Begin with the first line of the entries below and reproduce each line exactly, ending with the line that holds "Given: Select the SPI node title".

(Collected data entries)
/---

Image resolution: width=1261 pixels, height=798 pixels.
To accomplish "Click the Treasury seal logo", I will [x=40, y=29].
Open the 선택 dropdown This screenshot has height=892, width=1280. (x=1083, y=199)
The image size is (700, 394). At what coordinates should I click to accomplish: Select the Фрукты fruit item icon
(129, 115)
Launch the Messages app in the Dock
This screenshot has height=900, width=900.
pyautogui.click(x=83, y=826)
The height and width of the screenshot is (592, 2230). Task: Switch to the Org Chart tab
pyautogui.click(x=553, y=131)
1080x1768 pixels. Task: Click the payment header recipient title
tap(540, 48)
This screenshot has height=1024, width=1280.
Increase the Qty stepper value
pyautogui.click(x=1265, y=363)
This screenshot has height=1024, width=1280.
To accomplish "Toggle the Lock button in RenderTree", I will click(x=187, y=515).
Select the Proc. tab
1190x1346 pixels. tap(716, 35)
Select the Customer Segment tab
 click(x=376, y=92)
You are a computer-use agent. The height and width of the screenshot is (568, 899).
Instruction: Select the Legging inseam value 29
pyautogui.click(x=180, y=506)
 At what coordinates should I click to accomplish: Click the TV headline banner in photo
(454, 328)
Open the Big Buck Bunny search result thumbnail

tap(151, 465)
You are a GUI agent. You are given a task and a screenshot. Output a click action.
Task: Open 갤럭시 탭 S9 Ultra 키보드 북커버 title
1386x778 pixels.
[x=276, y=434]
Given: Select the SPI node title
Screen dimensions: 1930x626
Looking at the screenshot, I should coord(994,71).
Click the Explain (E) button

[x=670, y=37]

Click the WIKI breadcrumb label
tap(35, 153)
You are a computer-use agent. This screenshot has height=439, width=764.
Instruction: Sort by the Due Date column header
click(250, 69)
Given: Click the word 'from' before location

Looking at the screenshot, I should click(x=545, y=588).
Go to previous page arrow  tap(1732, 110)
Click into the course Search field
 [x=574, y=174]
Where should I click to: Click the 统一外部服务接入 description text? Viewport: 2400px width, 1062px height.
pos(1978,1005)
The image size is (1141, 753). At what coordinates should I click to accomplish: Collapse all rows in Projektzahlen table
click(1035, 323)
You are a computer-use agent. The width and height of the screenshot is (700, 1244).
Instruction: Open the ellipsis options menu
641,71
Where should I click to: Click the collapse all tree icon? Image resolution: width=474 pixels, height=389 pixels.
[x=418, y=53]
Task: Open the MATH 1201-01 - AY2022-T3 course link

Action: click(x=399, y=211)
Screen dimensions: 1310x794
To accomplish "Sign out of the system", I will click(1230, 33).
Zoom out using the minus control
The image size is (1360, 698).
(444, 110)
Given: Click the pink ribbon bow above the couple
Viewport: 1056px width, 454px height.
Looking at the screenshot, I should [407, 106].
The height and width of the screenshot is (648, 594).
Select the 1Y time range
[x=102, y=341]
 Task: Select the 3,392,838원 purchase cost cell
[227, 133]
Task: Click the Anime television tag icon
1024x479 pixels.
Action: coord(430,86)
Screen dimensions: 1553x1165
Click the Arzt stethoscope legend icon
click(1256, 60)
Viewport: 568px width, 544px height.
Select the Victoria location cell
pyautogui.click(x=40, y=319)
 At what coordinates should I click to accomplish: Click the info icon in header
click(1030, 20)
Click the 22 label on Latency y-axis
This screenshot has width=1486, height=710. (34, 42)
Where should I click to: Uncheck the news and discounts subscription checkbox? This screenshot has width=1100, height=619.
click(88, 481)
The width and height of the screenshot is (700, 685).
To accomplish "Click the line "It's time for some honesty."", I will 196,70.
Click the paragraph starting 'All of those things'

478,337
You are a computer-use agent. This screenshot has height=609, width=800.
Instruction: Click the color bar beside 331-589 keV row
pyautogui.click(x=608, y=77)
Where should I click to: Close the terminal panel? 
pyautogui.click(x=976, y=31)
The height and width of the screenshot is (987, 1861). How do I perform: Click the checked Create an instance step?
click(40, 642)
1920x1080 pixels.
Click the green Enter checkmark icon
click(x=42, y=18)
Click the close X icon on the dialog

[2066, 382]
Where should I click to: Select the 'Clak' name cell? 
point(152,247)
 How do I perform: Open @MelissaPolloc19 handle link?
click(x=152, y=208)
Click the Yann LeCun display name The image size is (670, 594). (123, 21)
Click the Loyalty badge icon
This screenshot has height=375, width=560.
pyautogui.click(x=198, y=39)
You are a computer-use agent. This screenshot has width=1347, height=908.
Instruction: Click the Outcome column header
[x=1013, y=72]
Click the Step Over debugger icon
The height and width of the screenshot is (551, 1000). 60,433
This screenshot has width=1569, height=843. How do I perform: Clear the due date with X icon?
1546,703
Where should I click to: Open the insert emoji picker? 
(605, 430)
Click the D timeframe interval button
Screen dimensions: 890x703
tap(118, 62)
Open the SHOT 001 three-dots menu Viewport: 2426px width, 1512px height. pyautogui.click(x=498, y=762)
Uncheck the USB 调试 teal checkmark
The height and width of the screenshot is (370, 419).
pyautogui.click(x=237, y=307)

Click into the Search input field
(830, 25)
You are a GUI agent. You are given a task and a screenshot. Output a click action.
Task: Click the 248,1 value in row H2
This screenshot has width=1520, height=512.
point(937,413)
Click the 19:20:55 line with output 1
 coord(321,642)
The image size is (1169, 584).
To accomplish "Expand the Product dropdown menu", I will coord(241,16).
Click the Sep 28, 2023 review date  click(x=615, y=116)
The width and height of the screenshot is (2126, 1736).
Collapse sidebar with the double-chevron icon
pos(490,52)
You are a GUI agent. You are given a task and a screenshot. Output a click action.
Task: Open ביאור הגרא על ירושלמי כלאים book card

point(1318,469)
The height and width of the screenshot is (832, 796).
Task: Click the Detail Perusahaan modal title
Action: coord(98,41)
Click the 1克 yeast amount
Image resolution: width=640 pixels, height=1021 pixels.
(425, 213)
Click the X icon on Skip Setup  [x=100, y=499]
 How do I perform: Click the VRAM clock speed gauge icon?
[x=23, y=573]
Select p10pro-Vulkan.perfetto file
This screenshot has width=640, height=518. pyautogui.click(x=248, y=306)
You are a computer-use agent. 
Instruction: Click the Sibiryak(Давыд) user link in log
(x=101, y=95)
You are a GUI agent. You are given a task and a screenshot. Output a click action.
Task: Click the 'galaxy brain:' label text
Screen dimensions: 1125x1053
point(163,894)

\---

| Task response |
Image resolution: width=1261 pixels, height=798 pixels.
To accomplish "Click the Treasury seal logo", I will [x=40, y=29].
Open the 선택 dropdown This screenshot has height=892, width=1280. (x=1083, y=199)
The image size is (700, 394). At what coordinates should I click to accomplish: Select the Фрукты fruit item icon
(129, 115)
Launch the Messages app in the Dock
This screenshot has height=900, width=900.
pyautogui.click(x=83, y=826)
The height and width of the screenshot is (592, 2230). Task: Switch to the Org Chart tab
pyautogui.click(x=553, y=131)
1080x1768 pixels. Task: Click the payment header recipient title
tap(540, 48)
This screenshot has height=1024, width=1280.
Increase the Qty stepper value
pyautogui.click(x=1265, y=363)
This screenshot has height=1024, width=1280.
To accomplish "Toggle the Lock button in RenderTree", I will click(x=187, y=515).
Select the Proc. tab
1190x1346 pixels. tap(716, 35)
Select the Customer Segment tab
 click(x=376, y=92)
You are a computer-use agent. The height and width of the screenshot is (568, 899).
Instruction: Select the Legging inseam value 29
pyautogui.click(x=180, y=506)
 At what coordinates should I click to accomplish: Click the TV headline banner in photo
(454, 328)
Open the Big Buck Bunny search result thumbnail

tap(151, 465)
You are a GUI agent. You are given a task and a screenshot. Output a click action.
Task: Open 갤럭시 탭 S9 Ultra 키보드 북커버 title
1386x778 pixels.
[x=276, y=434]
Given: Select the SPI node title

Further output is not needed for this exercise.